How true is the saying that as one door shuts another opens? I have been lucky enough in life that whenever things haven’t quite worked out as I had hoped, I have always been able to look forward to something just as exciting just around the corner.

As a little girl growing up on a sheep and wheat farm a couple of hours north of Perth, I always wanted to work on a cattle station. I remember sitting at the breakfast table circling job ads for Jackaroos and Jillaroos in the newspaper. The main attraction was probably the horses – for a horse-mad 10 year old whose favourite thing was when Dad let my sisters and I ‘muster’ the sheep on our ponies.

At 22, with a Uni degree, a great job, a long term boyfriend, and a mortgage, I thought I had missed my chance to be a Jillaroo. So when my little sister finished high school and went to work on a cattle station I was terribly jealous. Towards the end of her time there I thought that it was now or never so booked holidays. I jumped on the bus for the 24 hour ride to Mandora Station on the Eightly Mile Beach in the southern Kimberley next door to Anna Plains (the crew of which you met in April on this blog). I absolutely loved my time on the Station. It was everything I had hoped it would be.

A long story short, and a lot of soul searching in between, six months later I found myself back on the driveway to Mandora with a new boyfriend (and husband–to-be) who had known the family who owned the Station since he was a baby. We worked for the family on a couple of their properties for two years. At this time we had become so sick of Queenslanders telling us how wonderful Queensland was that we decided to go for a look. Here we oversaw a property south of Charters Towers for two years before deciding that Judd should get a helicopter pilot’s licence from Cairns Helicopter School.

After couple of years experiencing the highest rainfall in Australia — a 4.2m annual average in Babinda in Far North Queensland — we were happy to be home in WA, Judd with his Commercial Helicopter Licence and me having been working back in natural resource management in sugar cane country. Returning home all our friends seemed to be working on the mines. This left us at a crossroads – do we chase the dollars and look for mining work too or do we follow our hearts and head back to station work where much of the remuneration is in the lifestyle? While standing at those crossroads, a job was advertised working with Rangelands NRM in a Regional Landcare Facilitator role based in Broome. Before being offered the job, we had made up our minds to head north again in any case.
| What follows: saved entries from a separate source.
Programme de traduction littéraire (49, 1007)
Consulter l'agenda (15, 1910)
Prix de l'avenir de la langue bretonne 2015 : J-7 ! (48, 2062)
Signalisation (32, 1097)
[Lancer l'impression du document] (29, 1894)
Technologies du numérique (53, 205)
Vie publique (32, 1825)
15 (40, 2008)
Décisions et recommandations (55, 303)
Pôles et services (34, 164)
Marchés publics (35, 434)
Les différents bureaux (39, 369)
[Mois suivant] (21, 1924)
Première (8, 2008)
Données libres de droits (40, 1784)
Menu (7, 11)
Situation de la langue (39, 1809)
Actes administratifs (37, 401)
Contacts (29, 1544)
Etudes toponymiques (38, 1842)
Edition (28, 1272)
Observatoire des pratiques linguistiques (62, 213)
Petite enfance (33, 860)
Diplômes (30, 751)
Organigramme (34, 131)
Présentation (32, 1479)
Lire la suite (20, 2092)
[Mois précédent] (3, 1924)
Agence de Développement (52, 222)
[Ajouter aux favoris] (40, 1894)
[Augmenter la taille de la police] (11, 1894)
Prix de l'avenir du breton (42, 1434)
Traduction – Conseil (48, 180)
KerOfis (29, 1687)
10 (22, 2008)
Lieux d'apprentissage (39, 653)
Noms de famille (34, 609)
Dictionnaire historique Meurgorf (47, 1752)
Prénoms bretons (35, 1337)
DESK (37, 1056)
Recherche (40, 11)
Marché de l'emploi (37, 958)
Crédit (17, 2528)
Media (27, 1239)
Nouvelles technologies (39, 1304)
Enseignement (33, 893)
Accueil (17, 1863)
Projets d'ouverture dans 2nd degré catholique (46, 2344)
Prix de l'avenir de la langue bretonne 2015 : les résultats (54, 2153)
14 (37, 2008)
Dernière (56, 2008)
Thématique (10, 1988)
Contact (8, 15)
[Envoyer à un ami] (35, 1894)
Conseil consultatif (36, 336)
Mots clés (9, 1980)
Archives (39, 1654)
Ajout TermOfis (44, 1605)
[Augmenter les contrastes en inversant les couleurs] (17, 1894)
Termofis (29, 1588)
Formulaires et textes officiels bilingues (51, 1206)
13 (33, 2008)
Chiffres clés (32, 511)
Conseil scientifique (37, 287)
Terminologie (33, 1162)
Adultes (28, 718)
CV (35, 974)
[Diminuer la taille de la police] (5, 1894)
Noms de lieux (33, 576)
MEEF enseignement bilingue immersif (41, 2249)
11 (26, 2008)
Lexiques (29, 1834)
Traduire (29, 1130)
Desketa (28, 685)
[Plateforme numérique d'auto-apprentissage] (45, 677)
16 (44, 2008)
Not long after moving to Broome, Judd started working with Yeeda Pastoral Company. I will never forget the conversation when Jack asked whether we wanted to live in Broome or to move out to Kilto, 65km from town. He was worried about dragging us away from luxury but we could not wait to not only escape the hustle and bustle of Broome but also the tiny caravan on an industrial block that we had been renting. For 18 months we lived at Kilto and I drove the 65km to Broome each day or more often than not car pooled with Vicki and others which was a great chance to catch up. When Judd was offered the move to Yeeda, the 200km from Broome was just a little too far for me to commute each day. I was very lucky that I was able to keep my job and work from home most of the time, travelling to Broome regularly.

I absolutely loved our time at Kilto and the first 18 months at Yeeda. I would work for Rangelands NRM during the week and spend my weekends on the station doing whatever Judd was doing: working in the yards with the cattle, fencing, ensuring the cattle had water. The pace of this slowed a little when I became pregnant but I still did what I could. Now with a young baby it is even harder to get out on the Station – but I love it when I can!

1.1From a kid who loved the sheep yards to loving the cattle yards.

1.2Smoko time on the Station.

1.3Not always stuck in the office working in natural resource management either: Facilitating an erosion control workshop.

1.4Controlling Rubber vine – a weed of great threat to agriculture and recreation as well as the environment.